▶ [What is required]:
Write out again, exactly, the lines below starting at the one with "Kelekótya farsang (449, 832)" and ending at the one with "12 (210, 2469)".

═══ Exercise inputs

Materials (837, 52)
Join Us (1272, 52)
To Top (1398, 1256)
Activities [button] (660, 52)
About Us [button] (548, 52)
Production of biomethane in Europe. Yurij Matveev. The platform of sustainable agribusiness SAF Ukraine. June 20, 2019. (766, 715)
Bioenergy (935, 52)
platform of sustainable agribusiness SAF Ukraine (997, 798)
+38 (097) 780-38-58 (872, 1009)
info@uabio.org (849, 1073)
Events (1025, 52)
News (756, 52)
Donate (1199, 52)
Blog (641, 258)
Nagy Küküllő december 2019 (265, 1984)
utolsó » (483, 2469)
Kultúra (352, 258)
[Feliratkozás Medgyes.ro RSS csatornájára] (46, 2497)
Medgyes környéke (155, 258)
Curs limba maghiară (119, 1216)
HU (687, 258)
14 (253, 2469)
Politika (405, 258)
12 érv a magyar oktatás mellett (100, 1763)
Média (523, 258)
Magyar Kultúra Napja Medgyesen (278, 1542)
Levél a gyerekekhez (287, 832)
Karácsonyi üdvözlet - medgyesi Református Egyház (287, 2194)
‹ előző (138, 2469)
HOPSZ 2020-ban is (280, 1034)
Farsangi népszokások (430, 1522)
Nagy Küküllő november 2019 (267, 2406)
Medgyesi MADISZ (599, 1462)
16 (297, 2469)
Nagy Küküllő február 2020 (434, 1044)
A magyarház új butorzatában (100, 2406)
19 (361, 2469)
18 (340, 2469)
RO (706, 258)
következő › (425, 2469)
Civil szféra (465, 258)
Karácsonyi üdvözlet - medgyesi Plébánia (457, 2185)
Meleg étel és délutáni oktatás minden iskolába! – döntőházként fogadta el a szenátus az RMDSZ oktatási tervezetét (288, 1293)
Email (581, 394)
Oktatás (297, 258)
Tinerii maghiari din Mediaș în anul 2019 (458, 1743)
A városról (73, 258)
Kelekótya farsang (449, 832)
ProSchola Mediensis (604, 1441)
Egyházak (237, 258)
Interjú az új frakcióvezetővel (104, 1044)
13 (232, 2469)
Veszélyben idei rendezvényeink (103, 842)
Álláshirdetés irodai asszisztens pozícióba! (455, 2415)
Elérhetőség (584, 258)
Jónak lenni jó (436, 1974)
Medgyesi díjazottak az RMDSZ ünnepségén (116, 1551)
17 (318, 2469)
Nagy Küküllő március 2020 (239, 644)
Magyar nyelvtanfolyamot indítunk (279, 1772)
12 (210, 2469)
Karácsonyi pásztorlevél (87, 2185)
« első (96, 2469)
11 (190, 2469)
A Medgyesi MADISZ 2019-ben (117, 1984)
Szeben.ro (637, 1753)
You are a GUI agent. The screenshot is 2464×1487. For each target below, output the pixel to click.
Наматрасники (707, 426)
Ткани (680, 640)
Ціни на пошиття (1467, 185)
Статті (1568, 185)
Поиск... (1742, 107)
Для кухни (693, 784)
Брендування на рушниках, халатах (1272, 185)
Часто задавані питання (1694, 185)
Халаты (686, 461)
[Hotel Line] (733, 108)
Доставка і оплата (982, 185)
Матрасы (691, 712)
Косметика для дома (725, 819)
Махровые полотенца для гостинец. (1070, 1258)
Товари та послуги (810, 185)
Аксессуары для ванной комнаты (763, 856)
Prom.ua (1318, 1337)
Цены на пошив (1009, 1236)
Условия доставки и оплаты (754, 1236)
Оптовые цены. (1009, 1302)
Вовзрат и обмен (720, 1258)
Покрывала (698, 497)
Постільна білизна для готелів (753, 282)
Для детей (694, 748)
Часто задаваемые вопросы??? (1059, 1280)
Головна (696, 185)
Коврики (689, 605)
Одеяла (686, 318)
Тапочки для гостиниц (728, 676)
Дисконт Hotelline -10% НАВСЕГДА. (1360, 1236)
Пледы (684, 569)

══════

▶ [Solution]:
Kelekótya farsang (449, 832)
ProSchola Mediensis (604, 1441)
Egyházak (237, 258)
Interjú az új frakcióvezetővel (104, 1044)
13 (232, 2469)
Veszélyben idei rendezvényeink (103, 842)
Álláshirdetés irodai asszisztens pozícióba! (455, 2415)
Elérhetőség (584, 258)
Jónak lenni jó (436, 1974)
Medgyesi díjazottak az RMDSZ ünnepségén (116, 1551)
17 (318, 2469)
Nagy Küküllő március 2020 (239, 644)
Magyar nyelvtanfolyamot indítunk (279, 1772)
12 (210, 2469)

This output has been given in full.